何もなかった広場に、てきぱきとテーブルや椅子、食事が並べられた。そして宴会が始まったのだ。
 私たちもそれに加わった。
「そろそろ教えてくれないか、今の世の中を」
私は先に疑問を解いておきたかった。
「体験する方が早いと思ってましたが、やはり説明は必要ですね。この世界はベーシックインカムテクノロジーと、シンギュラリティ社会によって成り立っています」
「最初に聞いた説明の通りだ」
「はい。あなたが不思議に感じることのほとんどは、お金の問題でしょう。でも実は、経済的問題は大した問題ではないのです」
「それがおかしい。歴史を見ろ、人類は豊かになりたくて常に苦労してきたんだ」
「確かに。それは間違いありません」
「人は富のために人を……」
 私は危うく自分の過ちを口にしようとし、留まった。
「……殺めることもある」
 相楽は、淡々と答えた。
「それは事実です。だからそれが克服できるとは、誰も思わなかったんです」
「今でも思わないね」
「なぜできないと考えるのでしょう?」
「決まってるだろう、難しいからだ」
「難しいからできないなら、全てのテストは合格者が出なくなるのでは?」
「屁理屈だな。まず結論を言え」
「分かりました。理解は一旦置いて伝えるべきですね。私達の社会を支える要素は3つ。高い技術、強固で安定した経済力、そして心理的信頼力です。順に説明します。
 まず、テクノロジーです。

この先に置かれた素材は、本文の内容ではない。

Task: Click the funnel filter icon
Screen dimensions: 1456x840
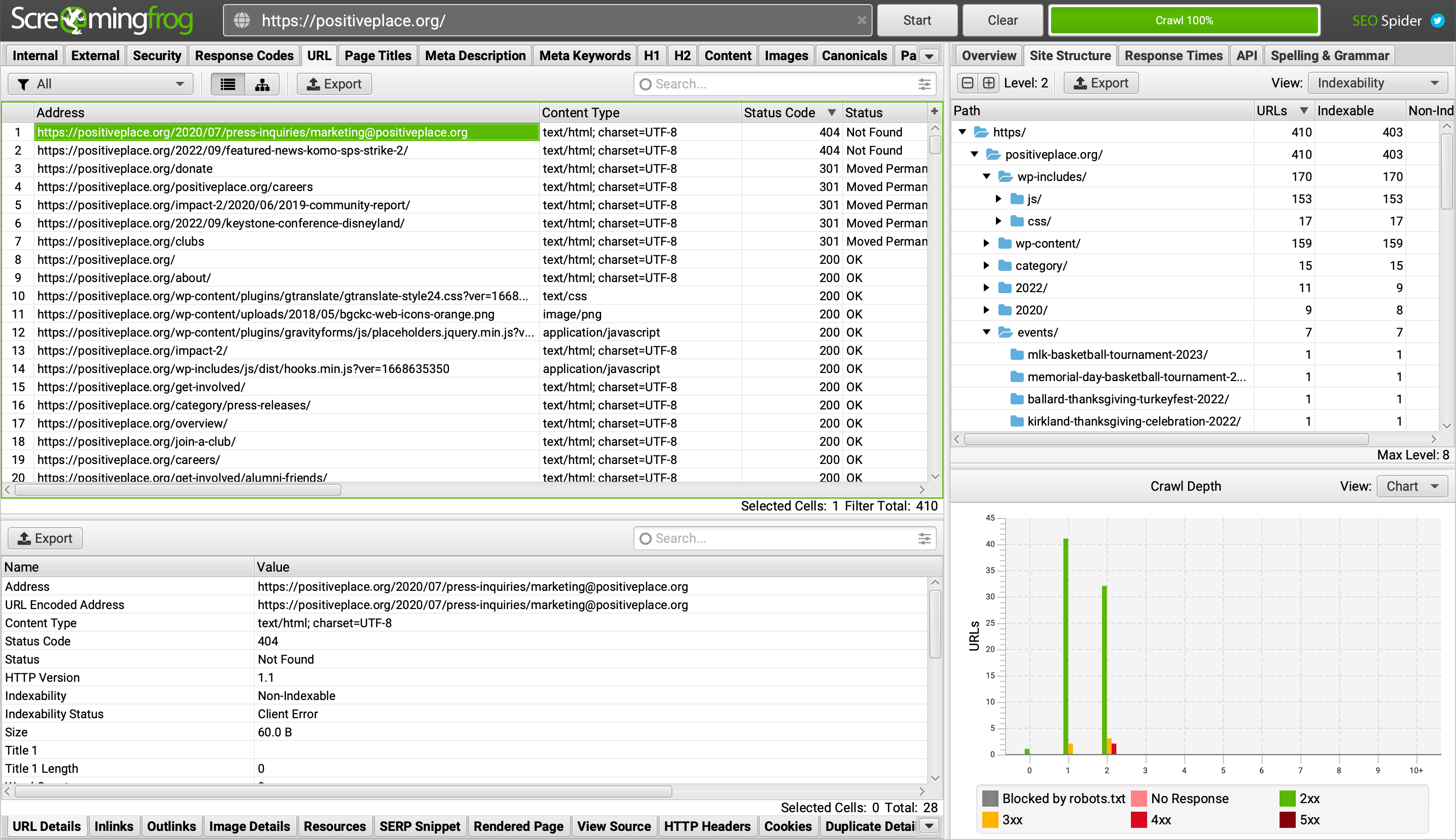Action: [x=23, y=84]
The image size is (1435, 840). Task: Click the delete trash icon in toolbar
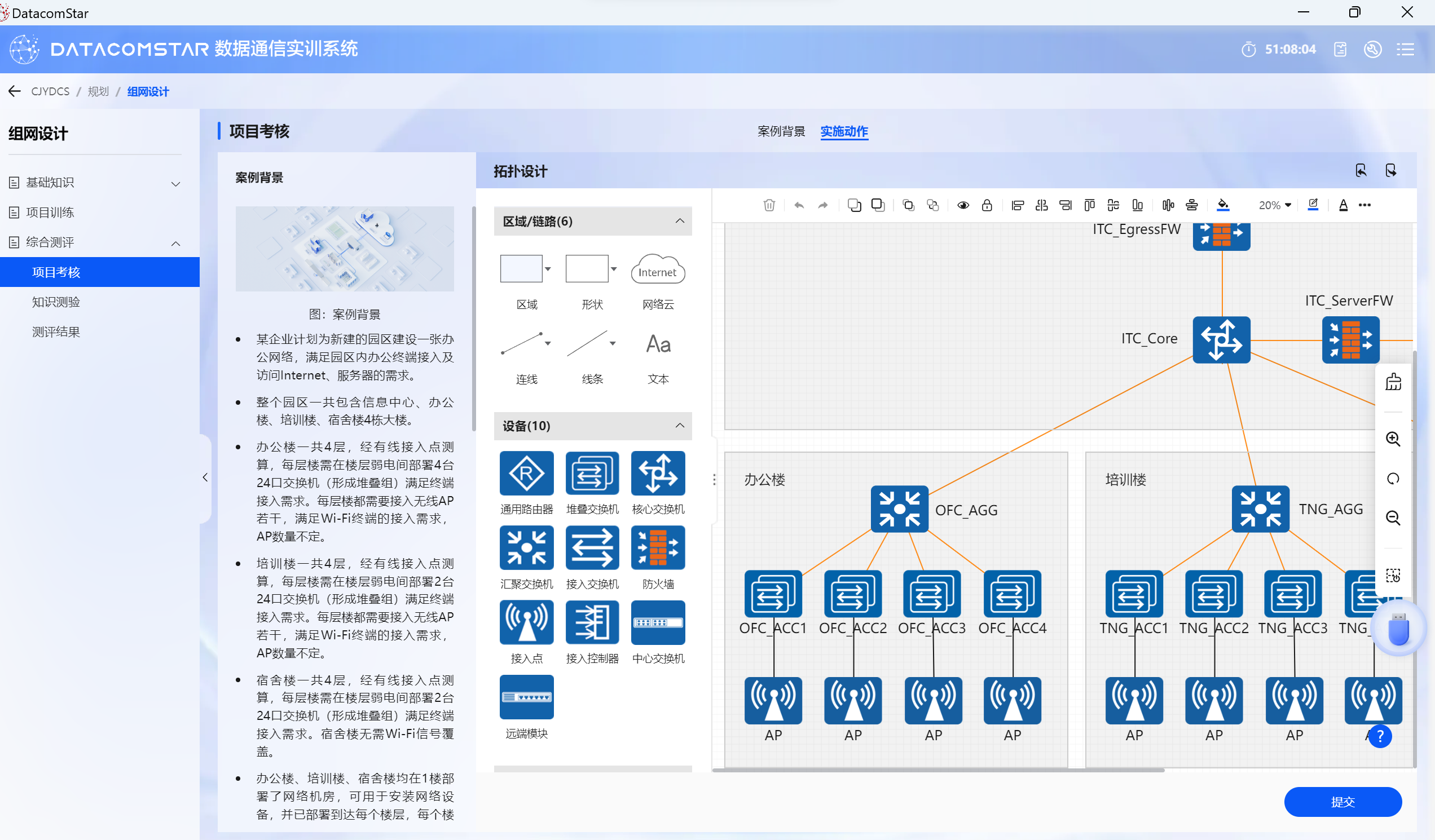click(769, 205)
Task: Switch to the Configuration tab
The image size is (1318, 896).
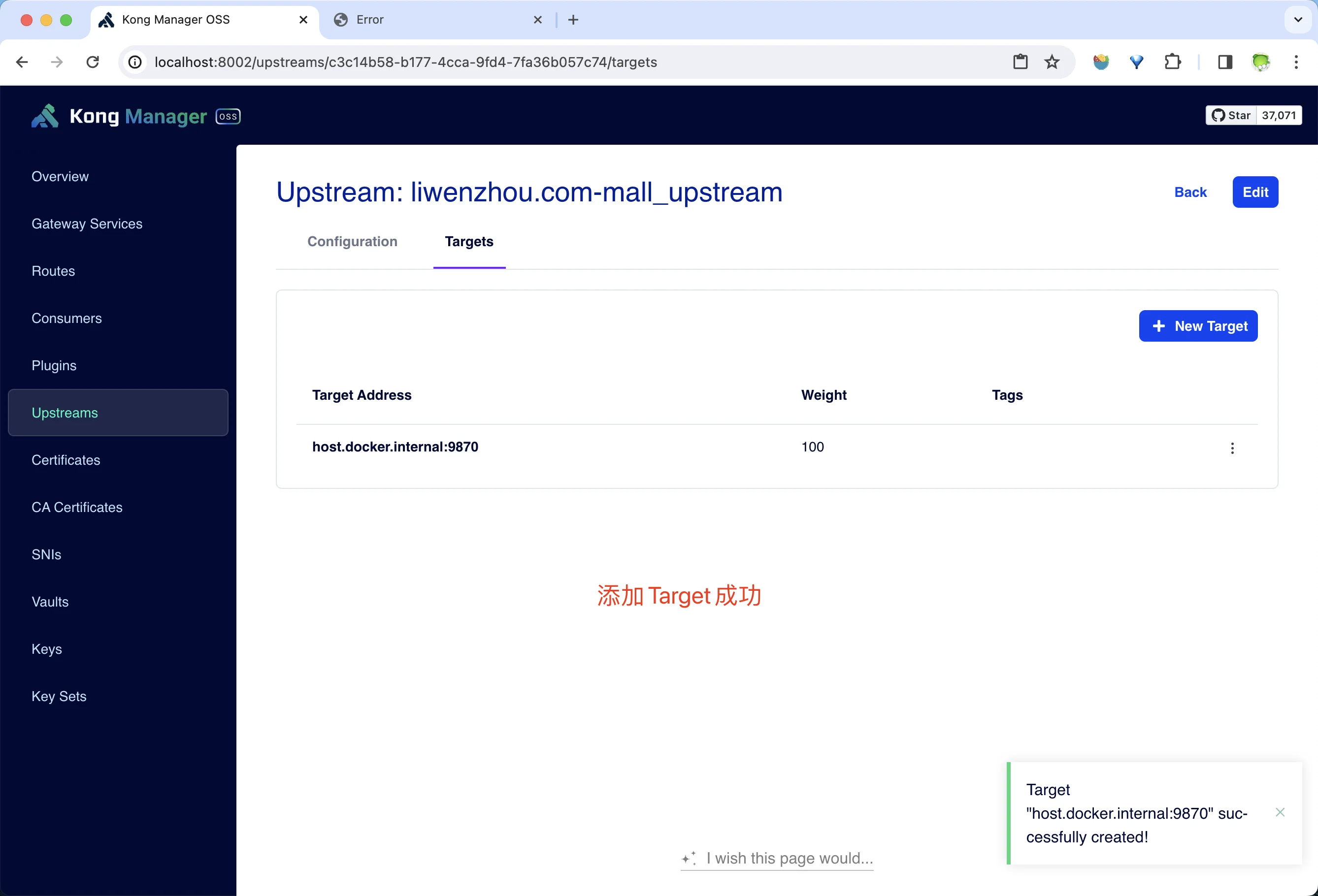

たとえば、ここに来るまでに体験した移動手段がそうですね。車は原則として自動制御だけが公道走行を許可されています。人間の判断ミスより機械の故障する確率の方が遥かに低いため、今は手動運転は絶滅しました。運転はテストコースでしか楽しめません。
 次に、経済力、いわゆるベーシックインカムです。個人の生活を支える基盤となる収入は完全に保証されています。これはお互いに支え合うことで成立しています。これは最後の要素と密接に絡んでいますので、一緒に説明します。
 最後の要素が、実は最も実現困難だったものです。すでにあなたがその罠にかかっています。そんなことが実現できるわけがないと頑なに信じ込んでいます。無理もありません。人類史を知悉していればこそ、なおさらそう思い込むでしょう。
 純粋に経済的問題に留めるなら、ベーシックインカムはおそらく失敗するでしょう。関係者の思惑が介在しないAIで総点検すればいくらでも非効率な予算配分が見つかります。過酷な予算粛清を経たのち、社会構造は生まれ変わりました。最も困難だと思われていた政策も一旦成立してしまえば人は容易に慣れてしまうものです。しかし問題はそこではありません。
 心理的信頼力が我々に必要でした。これは、人々が理想を自ら実現できるという信念を持つことです。先程車に乗っている時、交差点であなたは危険だと思った。交差する車線の車両と接触しそうになった。人間にはできない芸当を機械が行うことはあなたにも理解できるでしょう。しかし見たことのないテクノロジーは信じられない。人は見たり体験しないと信じることが困難です。
 でも、一度体験すれば人はその恩恵を理解します。一度でいい。理解できさえすれば、です」
 相楽はこの場で繰り広げられているにぎやかな宴会を楽しげに見ていた。
 私は、しばらく無言で考えていた。
「……理解できないな」
「当然です。これから理解していきましょう。さあ、食事の時間ですよ」
 相楽は目の前の料理を私に促した。